(Bildung ist das Ritual der Zivilisation)
Eines Tages ging ich in eine Bibliothek, in deren Vorraum eine strenge Bibliothekarin mit schwarzen Haaren auf dem Kopf, den Unterarmen und der Oberlippe hinter einem Schreibtisch saß, neben dem sich eine Tür, durch die ich ging, befand, die gerade eben noch hoch genug war, so dass ich den Kopf nicht einziehen musste, um ihn vor einer Verletzung zu bewahren.
Ich gelangte in ein Labyrinth aus Regalen, auf denen Legionen von Büchern im Glied auf ihren Einsatz warteten, deren Reihen ich eine Weile lang abschritt, planlos und unentschlossen, bis jemand an einer Kreuzung mit mir zusammenstieß.

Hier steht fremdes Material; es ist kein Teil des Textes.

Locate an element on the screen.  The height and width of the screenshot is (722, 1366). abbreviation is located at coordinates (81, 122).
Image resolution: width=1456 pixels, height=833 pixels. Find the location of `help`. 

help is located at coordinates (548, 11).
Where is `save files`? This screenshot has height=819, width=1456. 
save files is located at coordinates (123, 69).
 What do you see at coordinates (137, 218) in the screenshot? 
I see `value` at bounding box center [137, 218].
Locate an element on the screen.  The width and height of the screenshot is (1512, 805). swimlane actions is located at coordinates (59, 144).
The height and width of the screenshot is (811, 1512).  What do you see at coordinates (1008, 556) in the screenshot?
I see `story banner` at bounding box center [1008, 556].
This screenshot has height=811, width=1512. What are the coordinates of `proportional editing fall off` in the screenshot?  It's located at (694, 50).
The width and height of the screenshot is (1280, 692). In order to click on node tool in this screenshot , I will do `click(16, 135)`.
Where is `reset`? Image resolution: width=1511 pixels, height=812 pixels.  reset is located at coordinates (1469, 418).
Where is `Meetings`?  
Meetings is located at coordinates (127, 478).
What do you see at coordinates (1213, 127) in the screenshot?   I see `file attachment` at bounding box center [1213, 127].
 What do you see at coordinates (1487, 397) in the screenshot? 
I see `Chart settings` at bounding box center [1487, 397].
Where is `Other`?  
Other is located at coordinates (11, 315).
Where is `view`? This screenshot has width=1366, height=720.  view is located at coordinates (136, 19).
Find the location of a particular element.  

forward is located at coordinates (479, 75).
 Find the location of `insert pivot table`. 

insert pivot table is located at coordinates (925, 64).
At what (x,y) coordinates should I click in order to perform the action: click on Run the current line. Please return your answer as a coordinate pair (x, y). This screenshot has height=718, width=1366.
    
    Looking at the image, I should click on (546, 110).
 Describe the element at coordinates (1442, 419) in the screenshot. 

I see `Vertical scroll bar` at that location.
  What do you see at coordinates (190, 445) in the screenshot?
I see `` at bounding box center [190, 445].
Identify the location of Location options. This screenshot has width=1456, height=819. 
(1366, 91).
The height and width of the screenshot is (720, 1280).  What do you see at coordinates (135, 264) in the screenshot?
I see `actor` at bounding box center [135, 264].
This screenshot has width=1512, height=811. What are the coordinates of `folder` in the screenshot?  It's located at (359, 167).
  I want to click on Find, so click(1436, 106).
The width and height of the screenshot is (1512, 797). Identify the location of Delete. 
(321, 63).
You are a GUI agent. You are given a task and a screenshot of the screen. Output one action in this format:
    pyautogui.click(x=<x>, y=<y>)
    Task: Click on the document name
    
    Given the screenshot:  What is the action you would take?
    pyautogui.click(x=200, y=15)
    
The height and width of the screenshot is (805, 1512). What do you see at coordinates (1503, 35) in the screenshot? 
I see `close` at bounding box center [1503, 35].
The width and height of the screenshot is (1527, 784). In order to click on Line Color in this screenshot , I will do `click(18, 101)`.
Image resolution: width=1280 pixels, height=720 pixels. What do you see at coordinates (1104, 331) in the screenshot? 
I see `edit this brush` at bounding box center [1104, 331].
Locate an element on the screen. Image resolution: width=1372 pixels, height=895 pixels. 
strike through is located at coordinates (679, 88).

Ich bog in einen Gang, an dessen Ende große Bände standen, Unheil verkündend wie Kanonen, bedrohlich schweigend wie ein undurchdringlich dunkler Wald in einer frostig kalten Winternacht, Folianten, die mich abrupt innehalten und schnell den Rückzug antreten ließen.
In einem kleinen Raum fand ich sehr handliche Bücher, bunt, durcheinander gewürfelt, einige lehnten sich an die Schultern anderer, freundlich vertraut, verliebt. Manche lagen einfach so herum, sorglos, etwas unaufgeräumt, auf dem Bauch mit ausgebreiteten Armen wie Sonnenbadende am Strand.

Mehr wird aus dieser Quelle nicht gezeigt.